▶ [WHAT IS EXPECTED] In the forum thread below, which site does a commenter call the best jumping-off source for teaching Network Security Monitoring?

DuckDodgers (541817) | about a year and a half ago | (#43130419)

As opposed to companies like Verizon, Comcast, AT&T, and Microsoft, where in theory you are the customer, but they treat you just as badly as Facebook does anyway.

Re:Sounds like Facebook handled it correctly (1)

datavirtue (1104259) | about a year and a half ago | (#43128625)

Let me join the rest of world in a big fucking yawn........

Re:Sounds like Facebook handled it correctly (0)

Anonymous Coward | about a year and a half ago | (#43128889)

Yeah, something more like Slashdot's flawless design, like a Zippo lighter it is...

Re:Sounds like Facebook handled it correctly (0)

Anonymous Coward | about a year and a half ago | (#43129329)

Agreed. This falls into modern I.T. best practices just as backups do.

The best jumping-off source for teaching this kind of Network Security Monitoring is http://taosecurity.blogspot.com. i.e. it is not a question of if we'll get hacked, but what our response and containment strategy will be. Often, the best immediate response is to do nothing aside from monitoring while doing packet captures.

Re:Sounds like Facebook handled it correctly (0)

Anonymous Coward | about a year and a half ago | (#43131061)

Very much so.
Doing penetration tests is a very good thing and companies should do it more often if they have their stuff connected to the internet and depend on it working.
Not that it matters on Facebook since people happily post their information all over it.
But at least securing against rogue apps and stuff is a good thing.

Also agreed on the other part. Why can't they just make an easy to use interface?
Why is everything hidden behind a trillion clicks?
Where the hell do UI heads find these people?
UIs in general have gotten far worse in recent years for Facebook and so so many other sites and programs. (don't get me started on Microsoft, I think they hired children to help design interfaces for anything Windows Vista onwards. And I'm actually being serious. Worst interfaces I've ever seen, most obtuse functionality ever, and most ass-backwards design in general)
Slashdot itself isn't even an exception to this. The design itself is fine, it is the trillion sub-domain specific quirks that are annoying as hell.
And what the hell is with that horribly broken "article" only view? Is that supposed to be the mobile view? Why the hell does it never work on any sub-domain ever?
And why does it ever show when I am obviously not using a mobile? (I'm still assuming it actually is a mobile view admittedly)

▶ [DATA SECTION]
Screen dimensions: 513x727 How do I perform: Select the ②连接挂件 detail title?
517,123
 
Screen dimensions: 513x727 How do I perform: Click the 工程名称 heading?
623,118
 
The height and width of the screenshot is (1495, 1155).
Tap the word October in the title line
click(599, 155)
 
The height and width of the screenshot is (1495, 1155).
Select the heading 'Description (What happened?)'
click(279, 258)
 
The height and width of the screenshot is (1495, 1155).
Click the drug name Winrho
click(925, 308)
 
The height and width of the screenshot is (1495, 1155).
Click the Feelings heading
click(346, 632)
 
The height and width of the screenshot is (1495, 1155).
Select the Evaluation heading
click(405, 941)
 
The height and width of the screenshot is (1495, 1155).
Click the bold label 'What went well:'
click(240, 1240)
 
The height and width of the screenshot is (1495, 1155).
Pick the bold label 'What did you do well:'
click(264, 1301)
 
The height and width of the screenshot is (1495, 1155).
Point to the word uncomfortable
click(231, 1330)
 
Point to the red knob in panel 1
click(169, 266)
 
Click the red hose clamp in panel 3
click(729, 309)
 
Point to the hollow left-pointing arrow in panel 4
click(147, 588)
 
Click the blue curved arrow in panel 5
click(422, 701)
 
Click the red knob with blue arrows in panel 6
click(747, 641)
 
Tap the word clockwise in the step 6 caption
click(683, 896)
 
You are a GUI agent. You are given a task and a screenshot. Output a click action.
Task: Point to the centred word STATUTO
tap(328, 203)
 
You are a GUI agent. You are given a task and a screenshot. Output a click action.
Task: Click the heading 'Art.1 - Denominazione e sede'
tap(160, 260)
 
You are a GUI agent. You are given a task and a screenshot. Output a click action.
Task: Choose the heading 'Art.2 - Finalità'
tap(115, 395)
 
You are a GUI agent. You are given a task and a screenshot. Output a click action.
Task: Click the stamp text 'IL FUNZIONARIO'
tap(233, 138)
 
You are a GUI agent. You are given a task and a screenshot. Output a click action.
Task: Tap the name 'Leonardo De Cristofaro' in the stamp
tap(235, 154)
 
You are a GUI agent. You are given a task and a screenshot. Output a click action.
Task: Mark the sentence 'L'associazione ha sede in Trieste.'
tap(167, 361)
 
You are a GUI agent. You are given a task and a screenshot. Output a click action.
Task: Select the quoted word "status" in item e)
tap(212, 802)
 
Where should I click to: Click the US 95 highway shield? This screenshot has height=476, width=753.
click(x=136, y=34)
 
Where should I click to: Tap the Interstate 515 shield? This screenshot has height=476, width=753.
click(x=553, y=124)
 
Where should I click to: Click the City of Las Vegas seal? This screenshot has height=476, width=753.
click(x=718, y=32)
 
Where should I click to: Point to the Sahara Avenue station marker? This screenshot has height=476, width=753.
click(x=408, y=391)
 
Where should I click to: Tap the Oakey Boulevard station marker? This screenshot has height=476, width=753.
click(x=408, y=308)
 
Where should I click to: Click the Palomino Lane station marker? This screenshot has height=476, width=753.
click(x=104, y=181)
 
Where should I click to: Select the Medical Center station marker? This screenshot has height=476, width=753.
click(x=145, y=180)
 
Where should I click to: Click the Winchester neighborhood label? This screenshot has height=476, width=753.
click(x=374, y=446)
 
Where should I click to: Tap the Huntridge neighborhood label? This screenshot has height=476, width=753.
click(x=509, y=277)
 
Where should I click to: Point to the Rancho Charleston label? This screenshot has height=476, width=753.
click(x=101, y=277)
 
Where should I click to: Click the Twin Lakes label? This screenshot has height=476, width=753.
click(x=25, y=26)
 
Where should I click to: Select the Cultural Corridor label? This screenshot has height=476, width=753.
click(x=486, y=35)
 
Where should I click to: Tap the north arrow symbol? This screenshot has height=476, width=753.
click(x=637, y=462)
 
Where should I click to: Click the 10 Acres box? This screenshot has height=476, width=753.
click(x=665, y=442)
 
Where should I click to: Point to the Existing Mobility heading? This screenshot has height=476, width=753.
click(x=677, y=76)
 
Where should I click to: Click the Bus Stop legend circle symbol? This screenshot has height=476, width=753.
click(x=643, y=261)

▶ [YOUR SOLUTION] http://taosecurity.blogspot.com